A pox on four-letter words

Read more about the debt crisis.

Debt is a four-letter word. Sometimes it is uttered with awe or reverence, but currently it prompts epithets like a four-letter Anglo-Saxon term unfit for print.

This being print, we’ll use a substitute term. How about … foil? For example, debt can facilitate or foil your plans.

Debt is like a dog that normally won’t bite you viciously unless, say, you bite it big time first. That scenario is known as the bottom line definition of news—man bites dog. Currently, the debt dog can nip anyone because so many sank their teeth into it. Debt, public and private, chases us all like a rabid dog.

The debt dog we helped unleash appears bent on nipping the Nevada, national and worldwide economic recoveries right in the bud. Individuals, businesses or governments bloated with debt find themselves foiled. Even debt-laden escape artists will require years to recover because the economy lurches forward only sporadically.

◆ **DATA RECORDS**:
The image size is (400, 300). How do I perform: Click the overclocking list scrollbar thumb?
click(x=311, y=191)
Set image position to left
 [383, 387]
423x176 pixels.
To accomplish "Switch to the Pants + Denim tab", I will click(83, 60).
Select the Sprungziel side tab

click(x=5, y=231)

==

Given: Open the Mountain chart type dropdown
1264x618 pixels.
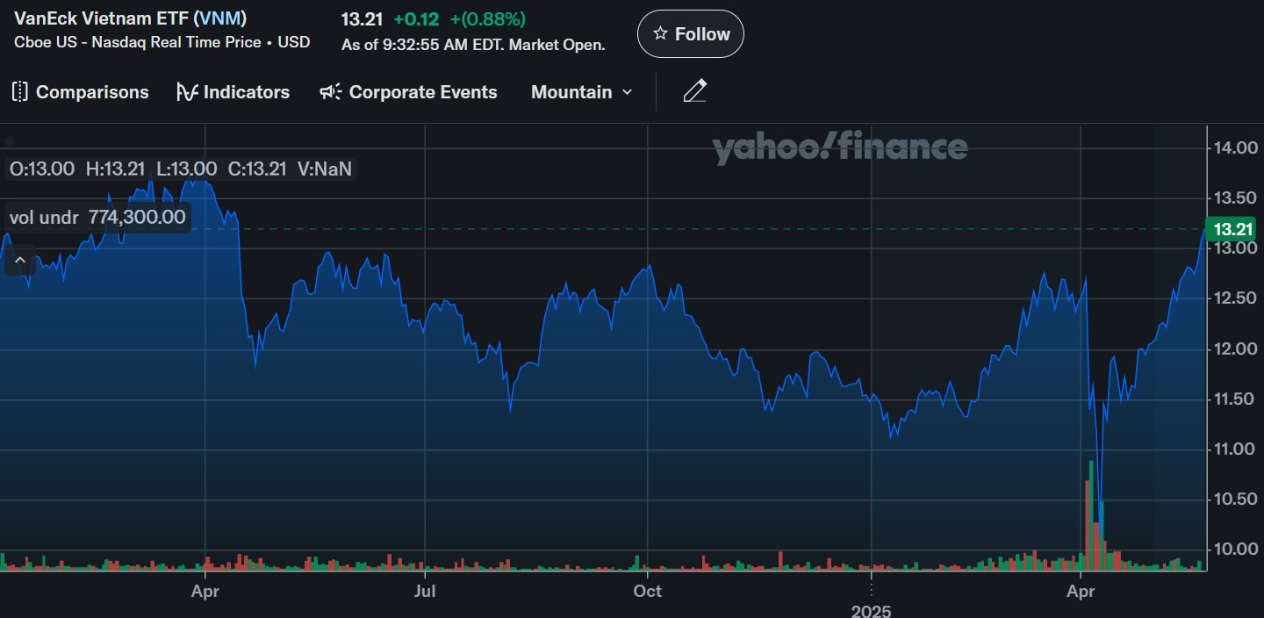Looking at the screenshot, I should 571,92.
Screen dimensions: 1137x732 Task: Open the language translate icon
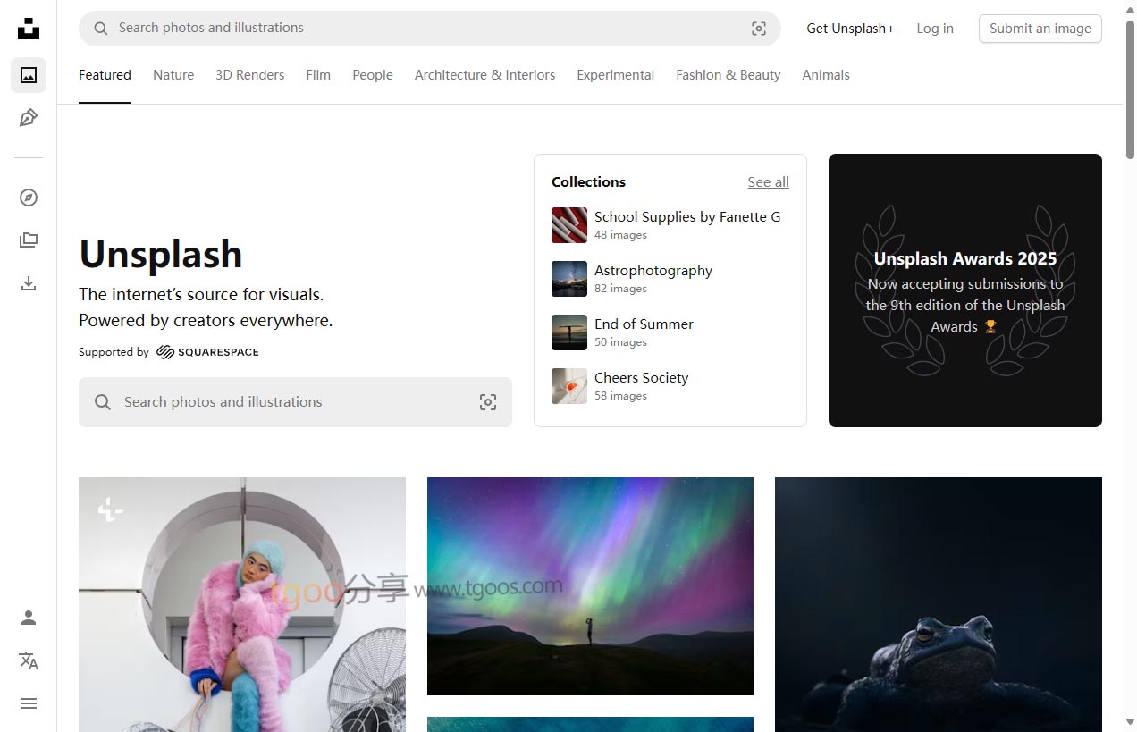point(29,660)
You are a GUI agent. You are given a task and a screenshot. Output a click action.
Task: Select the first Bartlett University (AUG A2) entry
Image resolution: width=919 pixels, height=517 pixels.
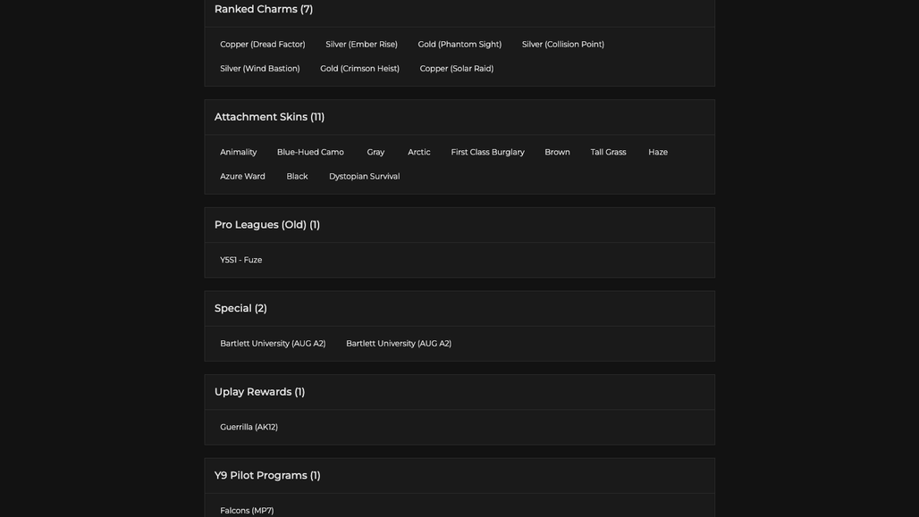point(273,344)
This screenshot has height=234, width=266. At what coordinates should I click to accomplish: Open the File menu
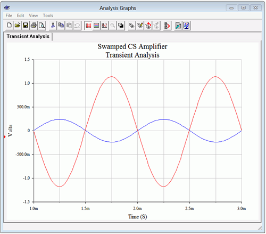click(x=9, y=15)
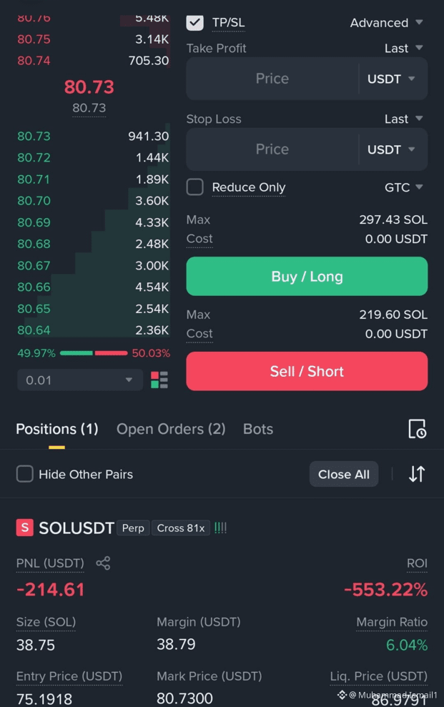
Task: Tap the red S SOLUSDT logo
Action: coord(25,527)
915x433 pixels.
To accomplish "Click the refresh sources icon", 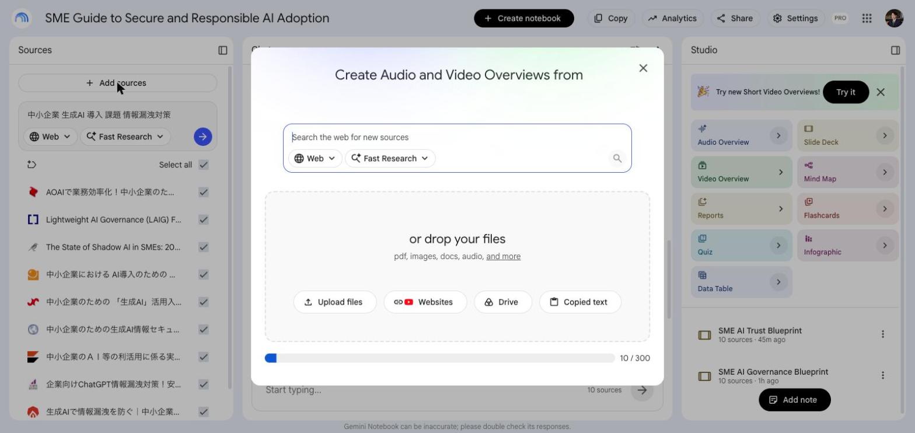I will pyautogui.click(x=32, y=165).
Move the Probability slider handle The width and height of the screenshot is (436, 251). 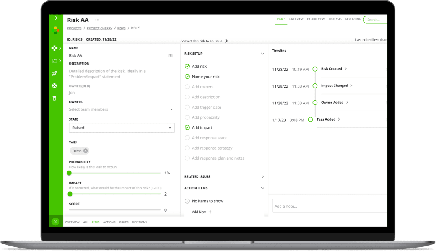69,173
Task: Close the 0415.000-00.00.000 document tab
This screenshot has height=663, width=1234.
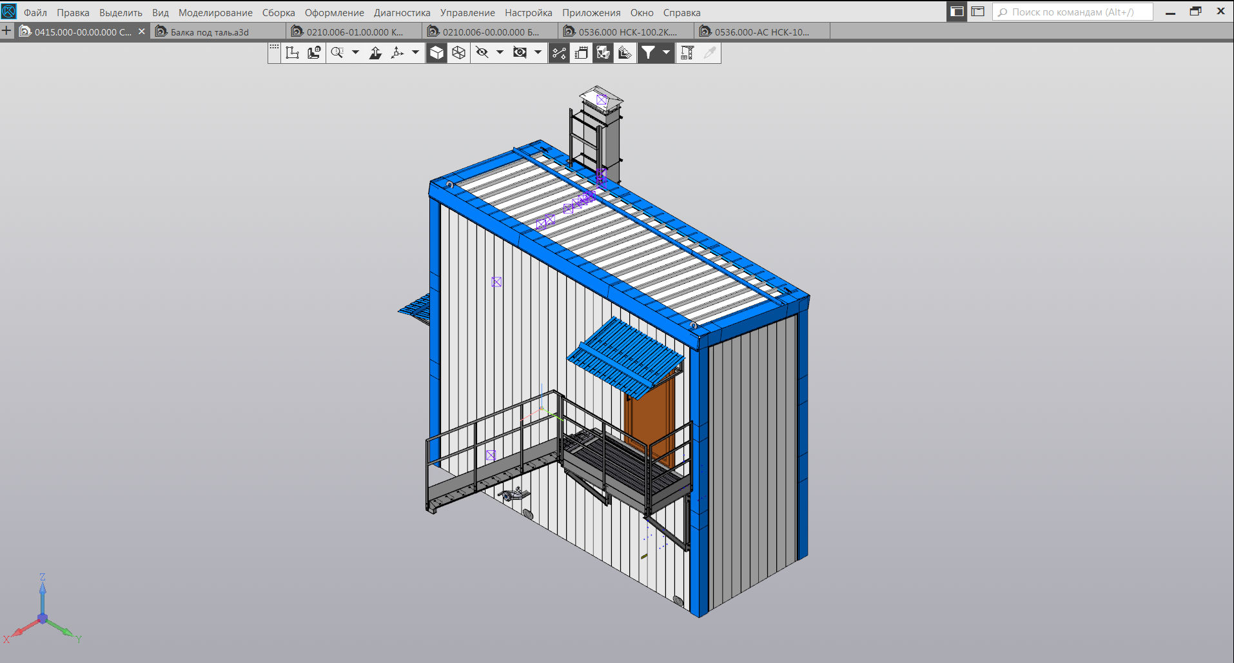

...

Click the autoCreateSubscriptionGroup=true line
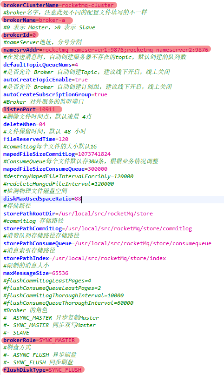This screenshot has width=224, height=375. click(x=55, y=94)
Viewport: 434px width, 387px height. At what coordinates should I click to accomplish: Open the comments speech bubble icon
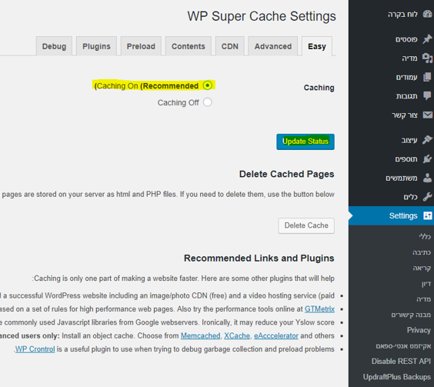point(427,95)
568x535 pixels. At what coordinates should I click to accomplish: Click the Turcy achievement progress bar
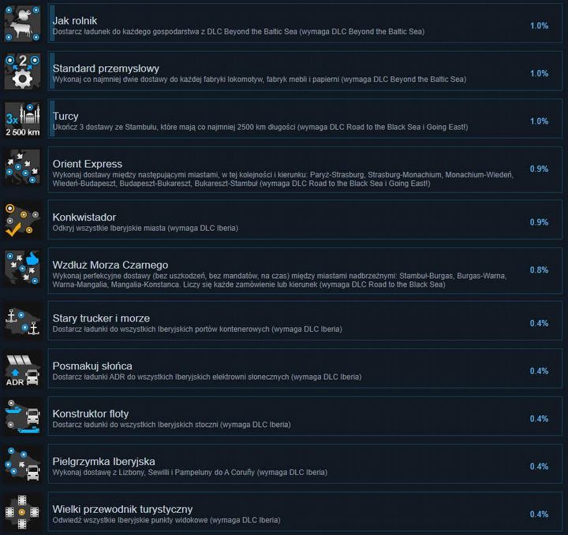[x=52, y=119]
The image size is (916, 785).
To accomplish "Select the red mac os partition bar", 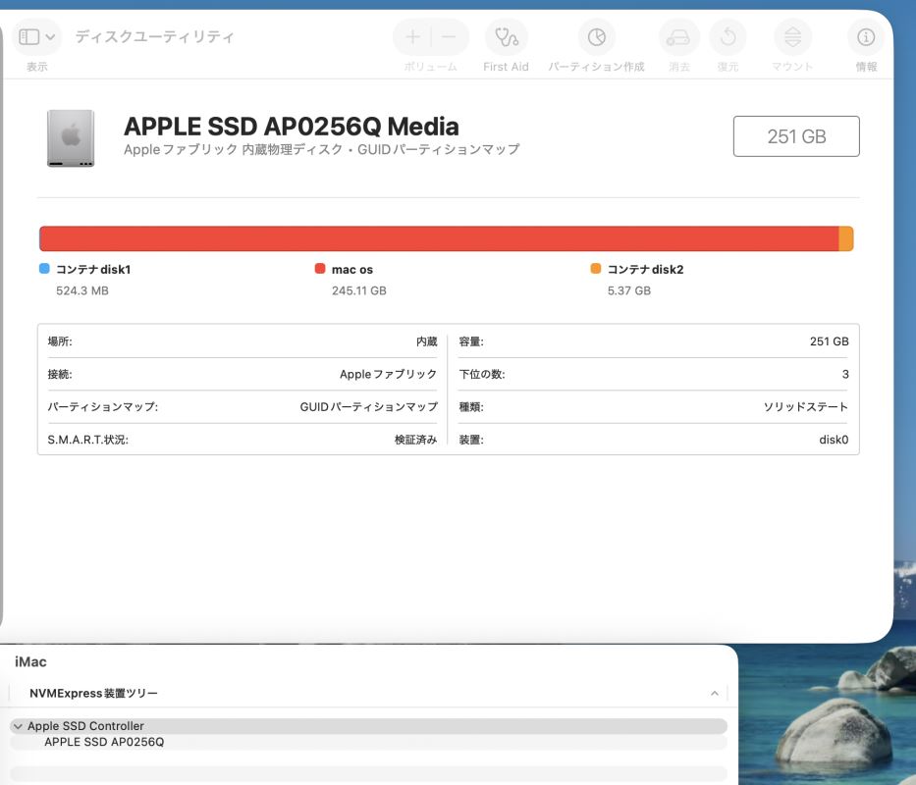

◆ **WORK ORDER**:
Pick up the column on debt from its last sentence and carry it forward by a few paragraphs. You can set the rows aside; none of them are needed here.

◆ **ANSWER SPACE**:
Foreclosures, with which Nevadans are all too familiar, are mini-models of the current comeuppance. Just check the old days of mortgages, more recent history, and finally the effects of our current back-to-the-future period.

Before World War II, few folks owned homes. Lenders were stingy skinflints. After the war, banks loosened up a tad. You could get terms like 4 percent money with a 20 percent down payment if you had sufficient income—enough that debt service didn’t exceed more than a fifth of your net or a fourth of your gross pay.

Then we had a long period of interest rates climbing, falling; inflation raging, receding. Banks and S&Ls thrived or died. Lending ran rampant and houses (assets) were just one aspect. It extended to autos, frills, vacations (liabilities). Awhile back, folks used houses like ATM machines with interest rates attached.

The housing/lending crash now is ending over-leverage or such debt-induced splurging; it is forcing austerity, default, bankruptcy. Bankers act tight-fisted again. Governments re-regulate, after a fashion. We de-leverage.

Financiers and governments also face austerity, sometimes even default. Folks were leveraged at 15 or 25 to one (dollar, euro, whatever), but financiers flirted with 35 and 50 to one, even more. As for governments, their leverage is based on future generations’ productivity and unanchored currencies. They’re betting on the come on credit.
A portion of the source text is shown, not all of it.